そんなお肌のトラブルに、非常に有効とされている成分があるのはご存じでしょうか。

皮膚の構造

人間の皮膚は、表面から表皮・真皮・皮下組織に分かれています。

また表皮は表面から、角層・顆粒層・有棘層・基底層に分けられます。

基底層の細胞は分裂していき、表皮細胞を作りあげて有棘層や顆粒層や角層へと押し上げられていくのです。

このような働きをするまでが約4週間、角層になって垢として肌表面から脱落するまでが約2週間、合計約6週間をかけて表皮はターンオーバーを繰り返していくのです。

セラミドという成分の働き

セラミドは、角質細胞間脂質と呼ばれている角質細胞と角質細胞のすき間をうめている脂のことです。

セラミドには角層の水分を一定に保持する機能が備わっています。

その正体は脂質であるにもかかわらず、水分子と結合することができるという性質を持っているのが特徴です。

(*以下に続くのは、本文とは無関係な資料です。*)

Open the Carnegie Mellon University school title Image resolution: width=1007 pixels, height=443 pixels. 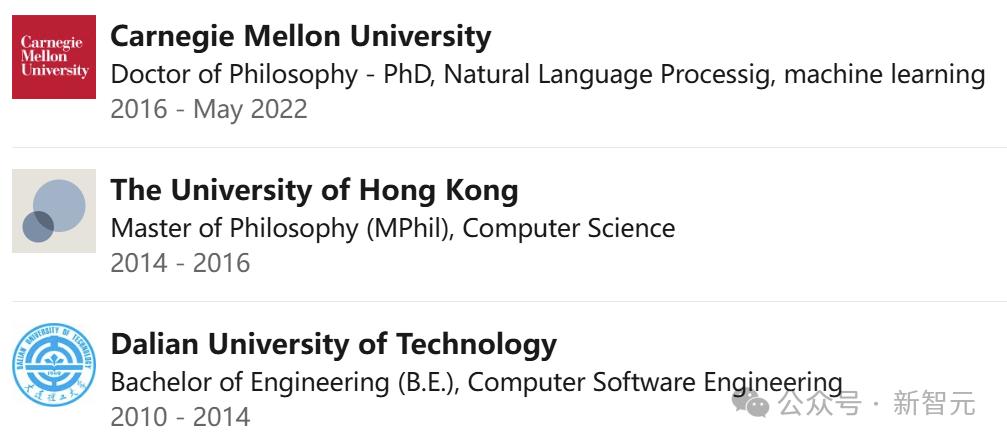click(301, 37)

そのためセラミドが不足した状態の肌になってしまうと、その水を繋ぎとめておくことが出来ず、肌の水分が減少して乾燥を引き起こし、多くの肌トラブルとなってしまうのです。

また外部からの刺激をしっかりとブロックするバリア機能も保持しています。

角質細胞の間で水や油と結合し、層がいくつにも重なってできるメラノ構造を作るため、角質細胞間に水と脂の壁をしっかりと作ることが出来ます。

さらには角質細胞と角質細胞を力強く接着させる働きも持っているので、強くて丈夫なバリア機能を発揮することが出来るのです。

セラミドの主な種類について

セラミドとは「スフィンゴシン」と「脂肪酸」がアミド結合した化合物の全てのことを言います。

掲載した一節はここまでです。